### TWOJE ZADANIE
Zmień we wszystkich rekordach „Image resolution” na „Screenshot resolution” i przepisz je ponownie, resztę pozostawiając bez zmian.

### DANE DO ĆWICZENIA
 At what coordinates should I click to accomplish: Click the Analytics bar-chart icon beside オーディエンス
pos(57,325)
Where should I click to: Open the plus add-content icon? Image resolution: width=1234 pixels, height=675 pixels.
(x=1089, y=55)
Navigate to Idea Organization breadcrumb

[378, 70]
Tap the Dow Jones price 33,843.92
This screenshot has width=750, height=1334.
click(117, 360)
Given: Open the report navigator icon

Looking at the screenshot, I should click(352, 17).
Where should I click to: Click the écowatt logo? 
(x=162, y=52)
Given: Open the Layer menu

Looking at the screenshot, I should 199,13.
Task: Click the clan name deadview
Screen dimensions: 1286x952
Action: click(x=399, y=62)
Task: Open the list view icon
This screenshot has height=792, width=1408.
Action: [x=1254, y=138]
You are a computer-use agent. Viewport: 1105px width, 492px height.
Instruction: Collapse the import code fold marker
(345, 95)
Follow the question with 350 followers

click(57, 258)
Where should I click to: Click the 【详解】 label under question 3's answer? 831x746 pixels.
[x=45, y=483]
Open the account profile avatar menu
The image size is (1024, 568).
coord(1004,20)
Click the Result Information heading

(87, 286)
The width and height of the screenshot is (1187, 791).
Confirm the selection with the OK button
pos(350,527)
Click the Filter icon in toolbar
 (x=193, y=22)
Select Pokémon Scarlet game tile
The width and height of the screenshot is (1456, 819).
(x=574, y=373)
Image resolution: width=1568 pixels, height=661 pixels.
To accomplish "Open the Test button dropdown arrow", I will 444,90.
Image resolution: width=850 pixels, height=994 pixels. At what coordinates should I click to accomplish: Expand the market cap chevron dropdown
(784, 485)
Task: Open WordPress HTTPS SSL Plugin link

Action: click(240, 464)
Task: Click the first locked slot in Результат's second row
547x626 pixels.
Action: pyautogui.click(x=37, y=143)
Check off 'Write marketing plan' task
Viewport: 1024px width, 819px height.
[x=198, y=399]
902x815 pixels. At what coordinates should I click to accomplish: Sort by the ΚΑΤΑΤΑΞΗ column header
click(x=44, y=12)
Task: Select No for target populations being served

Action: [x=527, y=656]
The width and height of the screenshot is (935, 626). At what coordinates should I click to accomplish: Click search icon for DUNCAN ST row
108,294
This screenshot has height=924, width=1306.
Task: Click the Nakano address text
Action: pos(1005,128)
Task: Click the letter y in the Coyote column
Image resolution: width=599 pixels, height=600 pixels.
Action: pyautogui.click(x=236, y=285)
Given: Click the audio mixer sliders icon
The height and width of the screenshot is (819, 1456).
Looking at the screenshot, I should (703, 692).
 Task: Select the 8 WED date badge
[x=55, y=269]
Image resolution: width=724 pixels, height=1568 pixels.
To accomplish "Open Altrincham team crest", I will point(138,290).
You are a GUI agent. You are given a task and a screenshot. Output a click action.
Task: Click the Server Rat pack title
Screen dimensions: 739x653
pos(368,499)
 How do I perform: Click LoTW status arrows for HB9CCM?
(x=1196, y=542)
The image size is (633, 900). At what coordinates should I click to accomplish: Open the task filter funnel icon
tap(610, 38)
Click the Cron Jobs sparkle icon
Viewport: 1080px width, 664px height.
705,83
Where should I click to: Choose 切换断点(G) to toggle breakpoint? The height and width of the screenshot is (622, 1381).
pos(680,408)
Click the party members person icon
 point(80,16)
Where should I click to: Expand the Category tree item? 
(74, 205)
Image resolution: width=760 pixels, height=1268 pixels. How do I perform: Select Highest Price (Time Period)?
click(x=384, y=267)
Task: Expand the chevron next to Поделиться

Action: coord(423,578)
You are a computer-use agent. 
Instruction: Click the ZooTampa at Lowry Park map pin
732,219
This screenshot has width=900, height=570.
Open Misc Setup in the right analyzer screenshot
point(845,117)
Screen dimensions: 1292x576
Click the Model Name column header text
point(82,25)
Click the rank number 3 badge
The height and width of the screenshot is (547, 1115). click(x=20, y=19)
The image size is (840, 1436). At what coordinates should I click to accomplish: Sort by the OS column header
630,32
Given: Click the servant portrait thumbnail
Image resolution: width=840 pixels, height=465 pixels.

### WYNIK PONIŻEJ
 At what coordinates should I click to accomplish: Click the Analytics bar-chart icon beside オーディエンス
pos(57,325)
Where should I click to: Open the plus add-content icon? Screenshot resolution: width=1234 pixels, height=675 pixels.
(x=1089, y=55)
Navigate to Idea Organization breadcrumb

[378, 70]
Tap the Dow Jones price 33,843.92
This screenshot has width=750, height=1334.
click(117, 360)
Given: Open the report navigator icon

Looking at the screenshot, I should click(352, 17).
Where should I click to: Click the écowatt logo? 
(x=162, y=52)
Given: Open the Layer menu

Looking at the screenshot, I should 199,13.
Task: Click the clan name deadview
Screen dimensions: 1286x952
Action: click(x=399, y=62)
Task: Open the list view icon
This screenshot has height=792, width=1408.
Action: [x=1254, y=138]
You are a computer-use agent. Viewport: 1105px width, 492px height.
Instruction: Collapse the import code fold marker
(345, 95)
Follow the question with 350 followers

click(57, 258)
Where should I click to: Click the 【详解】 label under question 3's answer? 831x746 pixels.
[x=45, y=483]
Open the account profile avatar menu
The image size is (1024, 568).
coord(1004,20)
Click the Result Information heading

(87, 286)
The width and height of the screenshot is (1187, 791).
Confirm the selection with the OK button
pos(350,527)
Click the Filter icon in toolbar
 (x=193, y=22)
Select Pokémon Scarlet game tile
The width and height of the screenshot is (1456, 819).
(x=574, y=373)
Screenshot resolution: width=1568 pixels, height=661 pixels.
To accomplish "Open the Test button dropdown arrow", I will 444,90.
Screenshot resolution: width=850 pixels, height=994 pixels. At what coordinates should I click to accomplish: Expand the market cap chevron dropdown
(784, 485)
Task: Open WordPress HTTPS SSL Plugin link

Action: click(240, 464)
Task: Click the first locked slot in Результат's second row
547x626 pixels.
Action: pyautogui.click(x=37, y=143)
Check off 'Write marketing plan' task
Viewport: 1024px width, 819px height.
[x=198, y=399]
902x815 pixels. At what coordinates should I click to accomplish: Sort by the ΚΑΤΑΤΑΞΗ column header
click(x=44, y=12)
Task: Select No for target populations being served

Action: [x=527, y=656]
The width and height of the screenshot is (935, 626). At what coordinates should I click to accomplish: Click search icon for DUNCAN ST row
108,294
This screenshot has height=924, width=1306.
Task: Click the Nakano address text
Action: pos(1005,128)
Task: Click the letter y in the Coyote column
Screenshot resolution: width=599 pixels, height=600 pixels.
Action: pyautogui.click(x=236, y=285)
Given: Click the audio mixer sliders icon
The height and width of the screenshot is (819, 1456).
Looking at the screenshot, I should (703, 692).
 Task: Select the 8 WED date badge
[x=55, y=269]
Screenshot resolution: width=724 pixels, height=1568 pixels.
To accomplish "Open Altrincham team crest", I will point(138,290).
You are a GUI agent. You are given a task and a screenshot. Output a click action.
Task: Click the Server Rat pack title
Screen dimensions: 739x653
pos(368,499)
 How do I perform: Click LoTW status arrows for HB9CCM?
(x=1196, y=542)
The image size is (633, 900). At what coordinates should I click to accomplish: Open the task filter funnel icon
tap(610, 38)
Click the Cron Jobs sparkle icon
Viewport: 1080px width, 664px height.
705,83
Where should I click to: Choose 切换断点(G) to toggle breakpoint? The height and width of the screenshot is (622, 1381).
pos(680,408)
Click the party members person icon
 point(80,16)
Where should I click to: Expand the Category tree item? 
(74, 205)
Screenshot resolution: width=760 pixels, height=1268 pixels. How do I perform: Select Highest Price (Time Period)?
click(x=384, y=267)
Task: Expand the chevron next to Поделиться

Action: coord(423,578)
You are a computer-use agent. 
Instruction: Click the ZooTampa at Lowry Park map pin
732,219
This screenshot has width=900, height=570.
Open Misc Setup in the right analyzer screenshot
point(845,117)
Screen dimensions: 1292x576
Click the Model Name column header text
point(82,25)
Click the rank number 3 badge
The height and width of the screenshot is (547, 1115). click(x=20, y=19)
The image size is (840, 1436). At what coordinates should I click to accomplish: Sort by the OS column header
630,32
Given: Click the servant portrait thumbnail
Screenshot resolution: width=840 pixels, height=465 pixels.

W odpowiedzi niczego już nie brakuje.